We're on our way out of Afghanistan. The politicians know it. The generals know it. The Afghans know it, as do their neighbours. The only people who are apparently not meant to know it are the soldiers fighting this hard-slogging war and the public. We know the start of withdrawal. President Obama has made it clear. It's July of next year. And that has been held to (despite the efforts by the Republicans to force him off the commitment) by General David Petraeus on Tuesday in his Senate confirmation hearings as Stanley McChrystal's replacement to head the forces in Afghanistan. But over what period the withdrawal is expected to take place is surrounded in ambiguity.
David Cameron has now put the time frame at five years, which is at least some indication of allied thinking. The Americans won't give any commitment – although there is the strong suspicion that Obama wants his forces out before his re-election campaign in 2012, which puts an even harder deadline on the nine-year-old venture. It all depends on how the surge goes and how ready the Afghans are to take over. Announcing target dates would only encourage the "enemy" and make withdrawal more difficult.
You can see the military logic, but in political terms it's too late for such obfuscation. The success or failure of the current surge – which, as Petraeus admitted, has become bogged down in some pretty heavy fighting – obviously affects conditions on the ground. If it's working, local handover is made easier. If it doesn't, then handover becomes more difficult if not impossible.
But then are we saying that the less successful the military strategy the longer we have to remain? Of course not. It just influences the extent to which we can get out without appearing to be cutting and running. The central problem – the impossibility – of the McChrystal strategy was that a policy of "hold and build", of retaking ground and then putting in a major effort at civilian reconstruction to win the hearts and minds of the locals, could only work without any deadline. And it could only be effective if it was part of a policy of total occupation – neither of which America or its allies could countenance.
Petraeus knows this. He also knows that the conditions which made the surge seem successful in Iraq – the decision by the Sunnis to stop fighting the Americans and the Shia at the same time and the sense by the Shia that they had gained most of what they wanted – don't apply in Afghanistan. As the most political of generals, his main aim now is to get out without a blot of failure on his or the armed services' record.
That essentially means supporting, through gritted teeth and swallowed words, President Karzai in doing whatever deals he feels is necessary to keep in power, whether that means cutting deals with good or bad Taliban and good or bad local feudal lords. It betrays the principles of democracy and the rights of women. It also raises some very big and worrying questions within Afghanistan about the future of the non-Pashtun minorities once the Taliban deals are done. But the truth is that the politicians of the region are already making their moves in the expectation of the withdrawal of Nato troops and there is very little we can do now without making things worse by meddling more.
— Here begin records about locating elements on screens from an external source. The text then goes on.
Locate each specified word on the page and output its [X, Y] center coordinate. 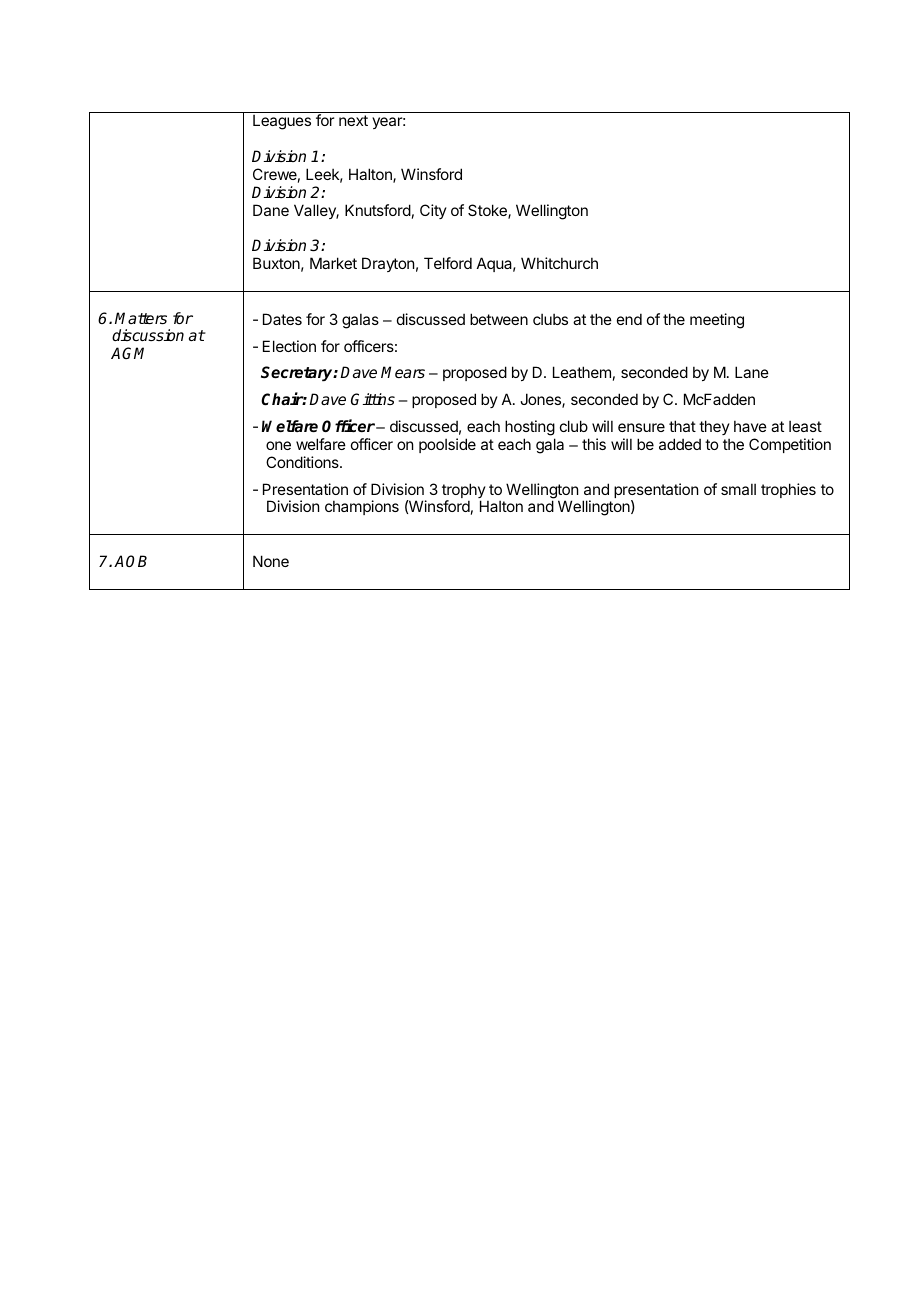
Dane [271, 210]
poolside [447, 445]
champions [362, 507]
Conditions [303, 462]
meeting [717, 321]
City [433, 211]
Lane [752, 372]
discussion [148, 335]
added [680, 444]
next [353, 120]
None [271, 561]
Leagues [282, 122]
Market [333, 263]
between [499, 319]
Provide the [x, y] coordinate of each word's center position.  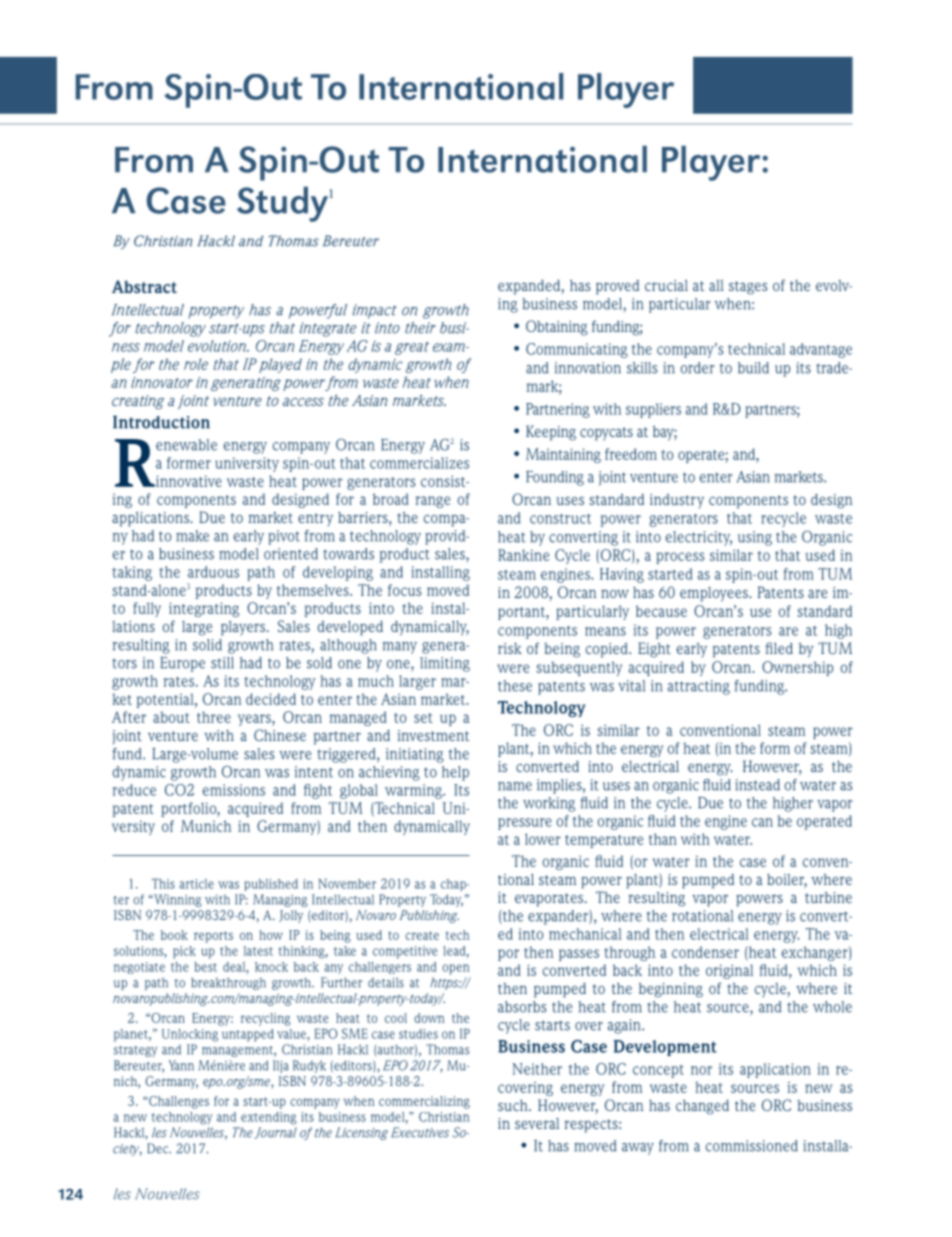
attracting [699, 687]
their [420, 328]
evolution [218, 346]
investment [433, 735]
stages [748, 288]
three [214, 717]
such [514, 1105]
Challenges [178, 1102]
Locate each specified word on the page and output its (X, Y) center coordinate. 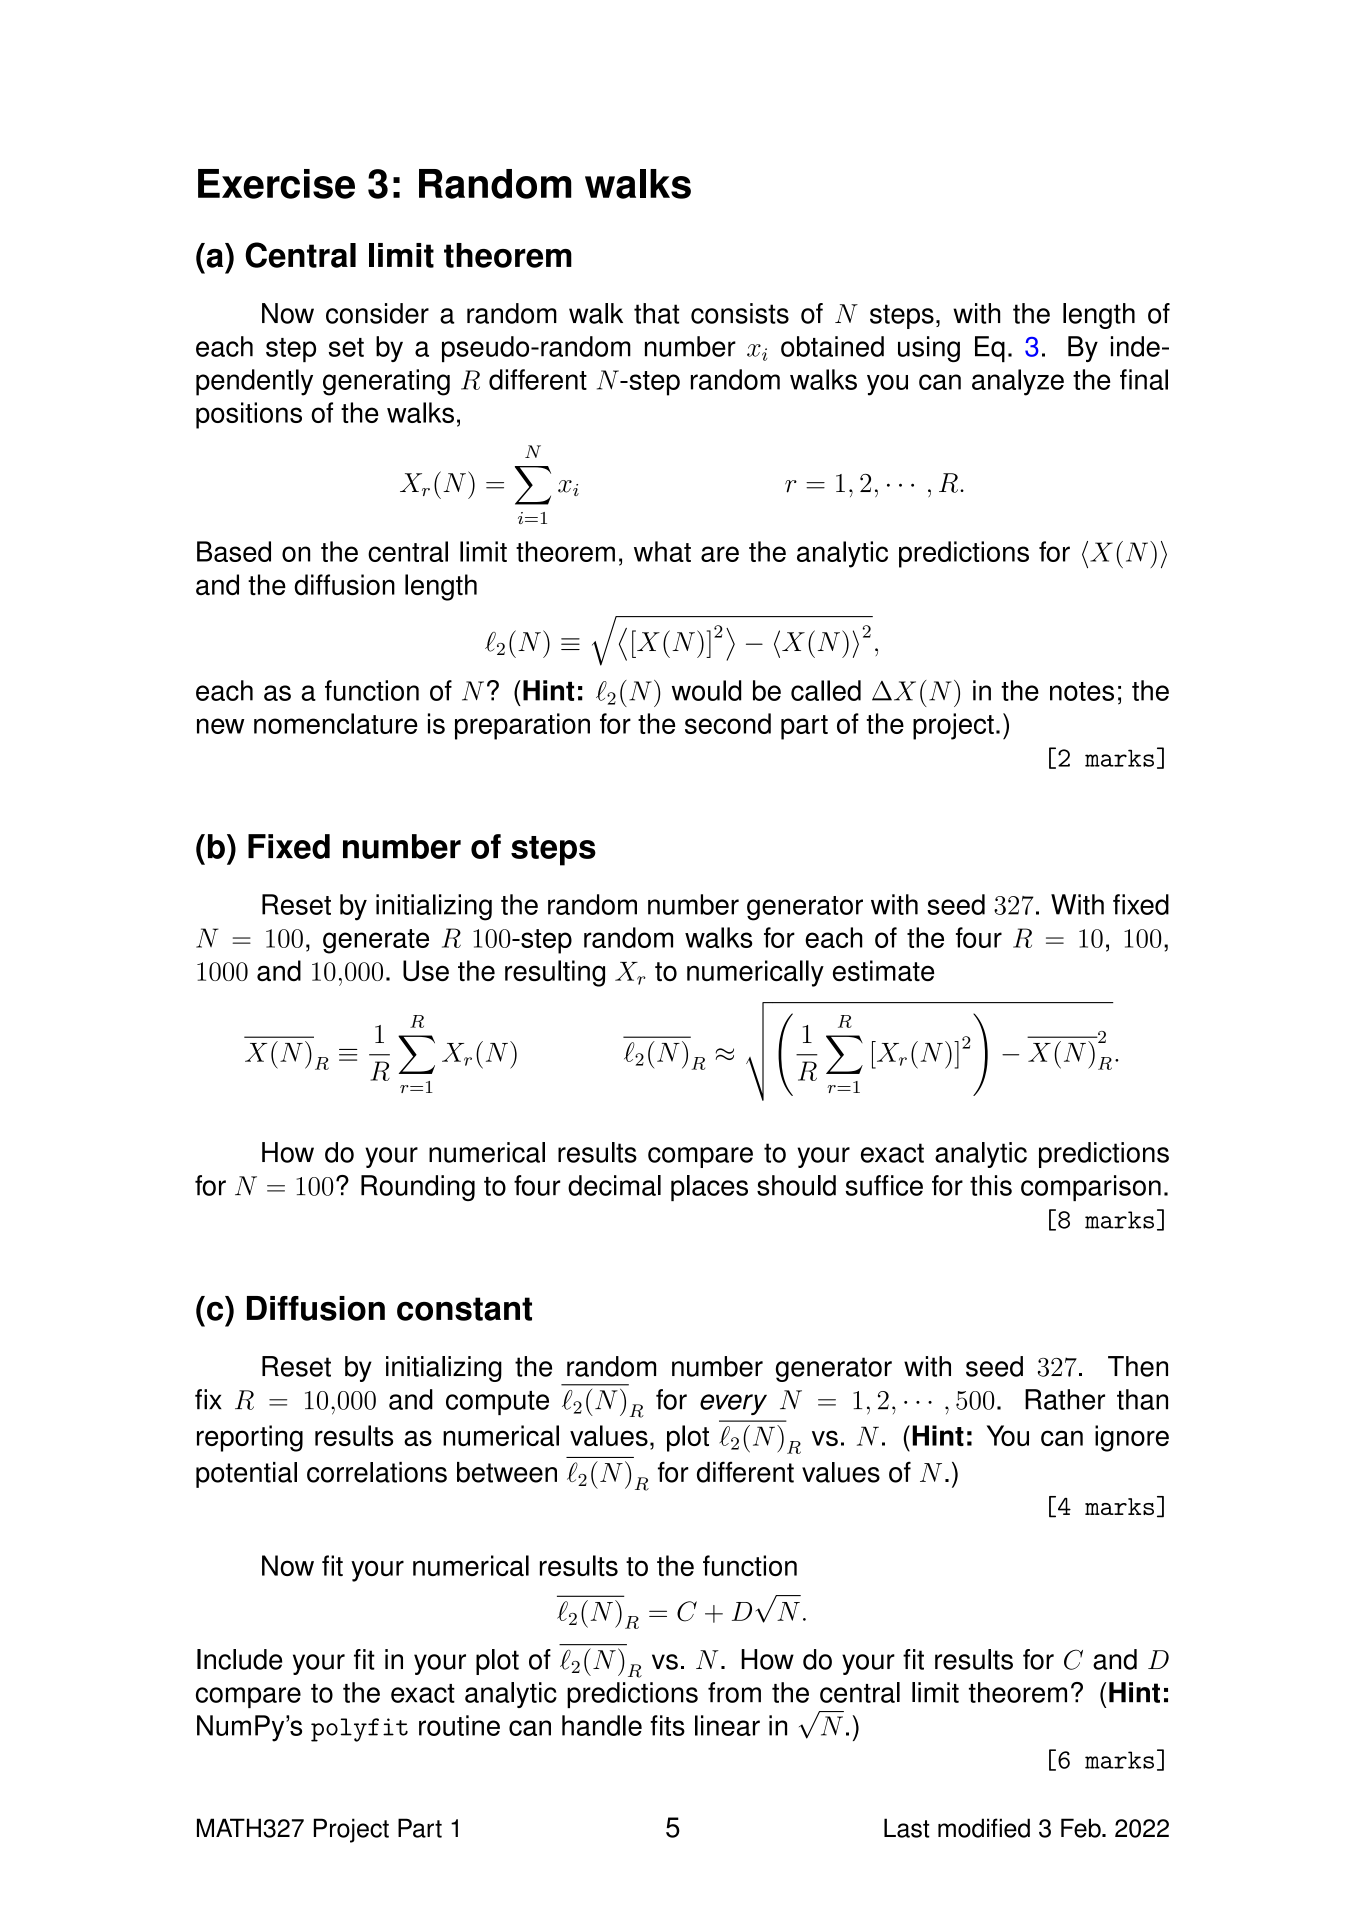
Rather (1065, 1399)
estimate (883, 970)
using (929, 349)
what (662, 551)
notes (1082, 691)
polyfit (359, 1730)
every (733, 1404)
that (656, 313)
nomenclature (336, 723)
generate (376, 941)
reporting (250, 1438)
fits (667, 1725)
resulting (555, 973)
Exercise (276, 184)
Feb (1082, 1828)
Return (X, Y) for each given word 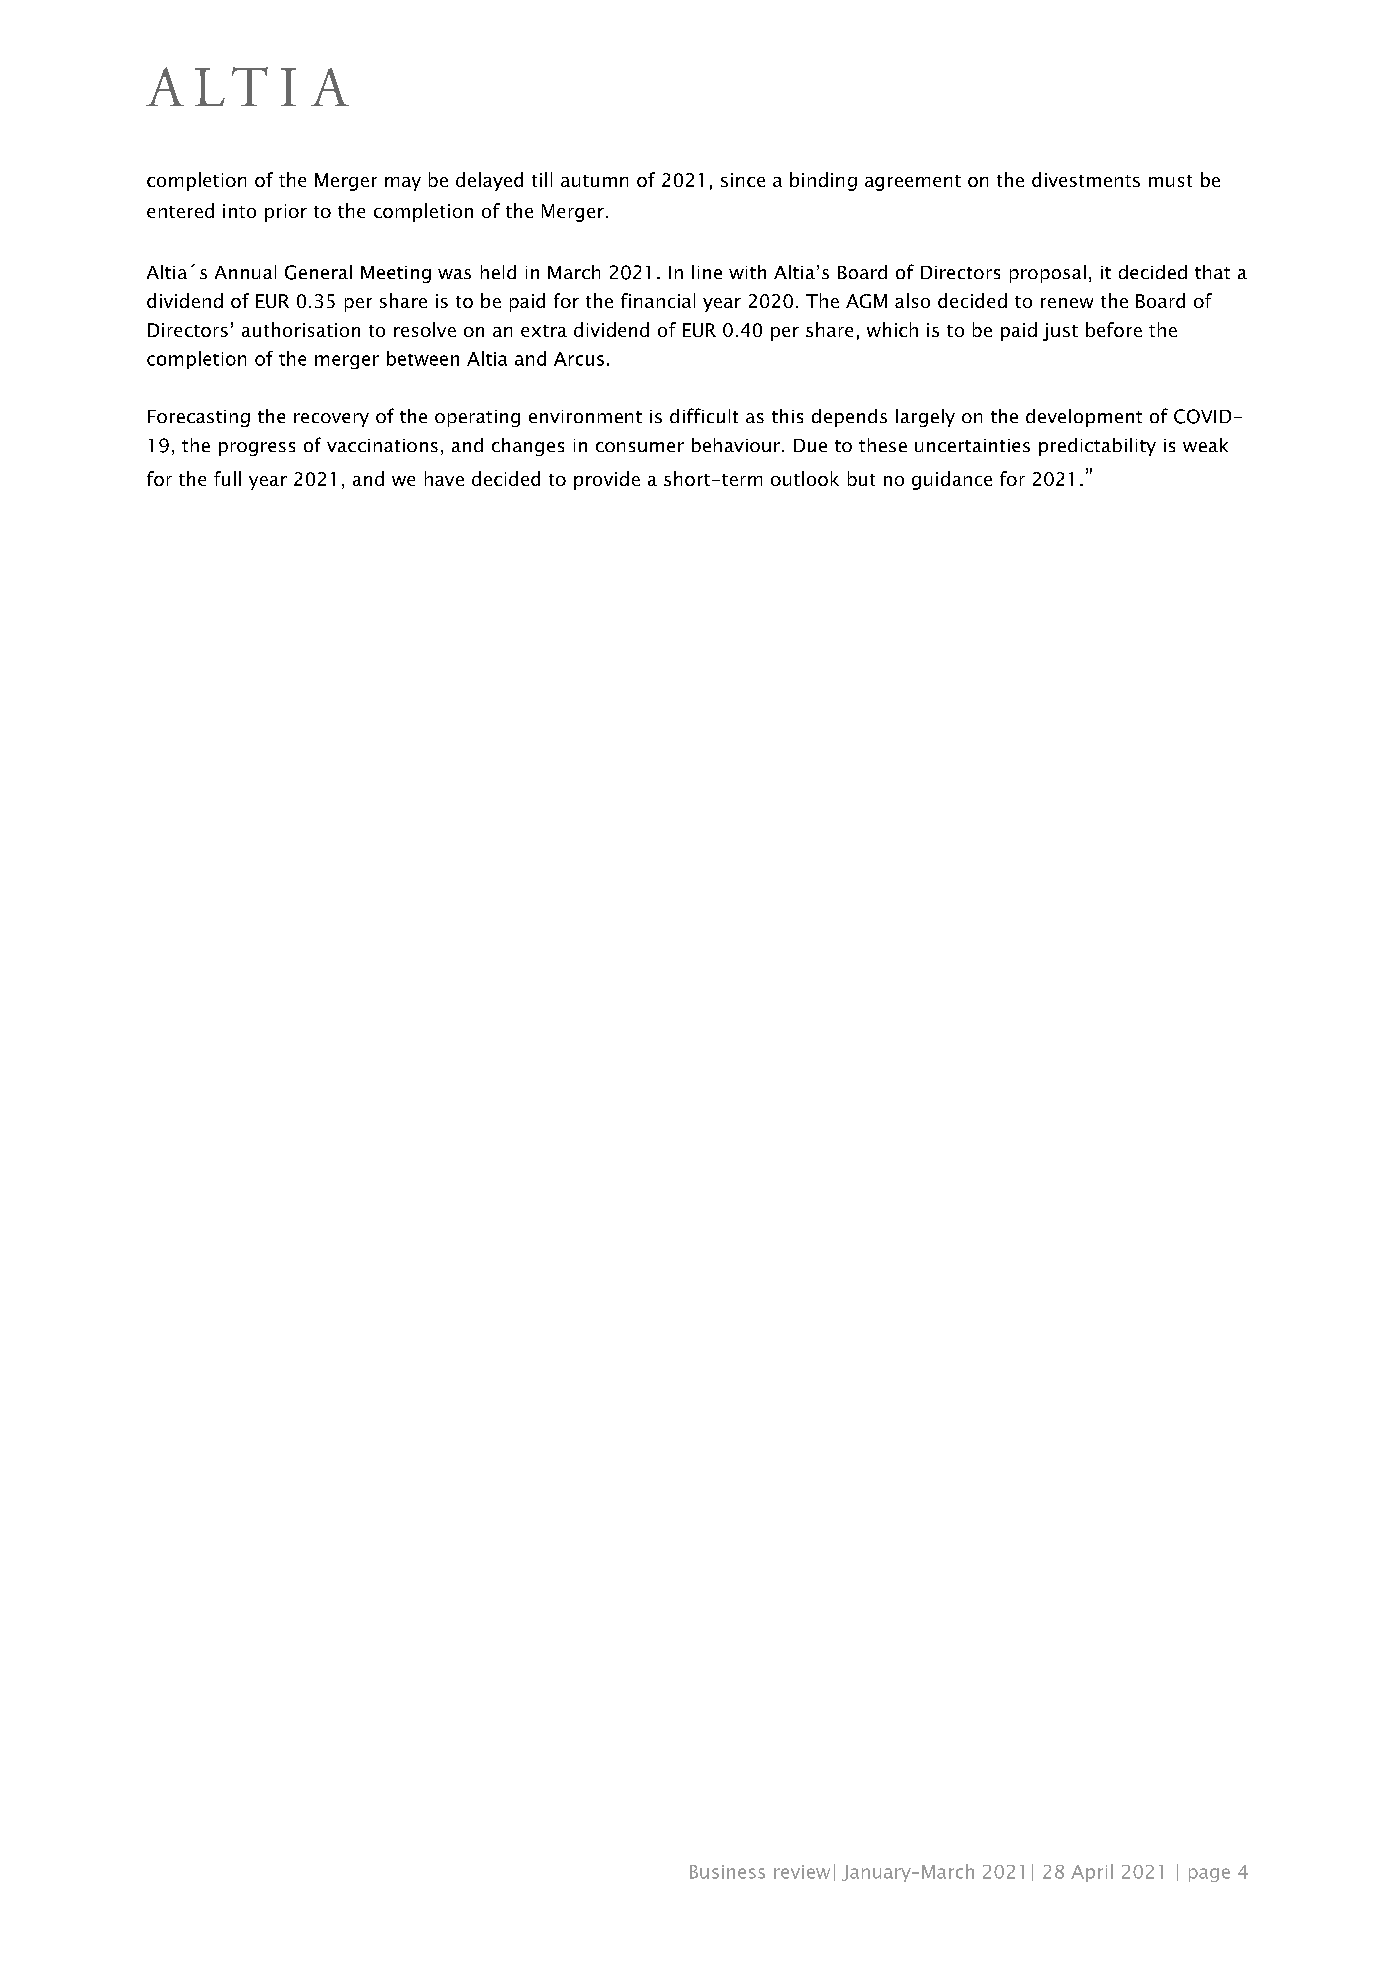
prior (286, 213)
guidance (952, 480)
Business (727, 1872)
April (1092, 1873)
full (227, 478)
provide (607, 480)
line (707, 272)
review (802, 1872)
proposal (1048, 274)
Our main concern may well have to be directed towards ourselves. This campaign has not only done a great deal of harm to Afghanistan, it has also done considerable damage to the Western Alliance. It was begun as a Nato operation and now threatens to fall apart as a joint enterprise. The Dutch are heading for the exits this year, the Canadians in 2011 and the Polish in 2012.
As Karl-Theodor zu Guttenberg, the Defence Minister of Germany (which has the third largest force in Afghanistan and has lost more than 40 men there) said in London this week, the experience of this war should lead to a radical rethinking of the criteria under which Nato went "out of theatre" in future operations. He's right. Every country is now rethinking its defence budgets and strategies. Before we get too carried away with the idea that old-fashioned Cold War armaments should be replaced by the fleet-footed forces for ventures abroad, we need to think whether we should embark on foreign interventions at all.
Why did Goldsmith change his mind?
While Afghanistan poses new questions, all the old questions of the Iraq venture are being replayed at the Chilcot inquiry, which resumed its hearings this week. Biggest new revelation is the publication of Lord Goldsmith's initial advice saying that invasion would be illegal. Like so much else in this fascinating inquiry, the revelation is not new as such. Lord Goldsmith has already said that he changed his mind before giving his final advice in support of the war. But it does raise all sorts of questions as to why the Attorney General underwent quite such a radical conversion. Whether the Chilcot committee ends up concluding that the war was illegal, I doubt. But one wonders whether the Cabinet Secretary would have allowed publication if Chilcot was still sitting under Labour.
What sticks in my craw, however, is the inquiry's claim to be full and comprehensive. It spent, it boasts, part of the period during the election when it was in purdah visiting France and the US to find out recollections there. The one place it didn't get to, of course, was Iraq itself and the one set of people it is not going to interview is the Iraqis themselves.
How a so-called independent committee, which includes two historians (admittedly neither of them known for expressing any sympathy with the Arab point of view) can claim to understand what went on without finding out the view from the other side beats me. But until we do, we'll never learn the lessons of these conflicts, in Afghanistan no more than in Iraq.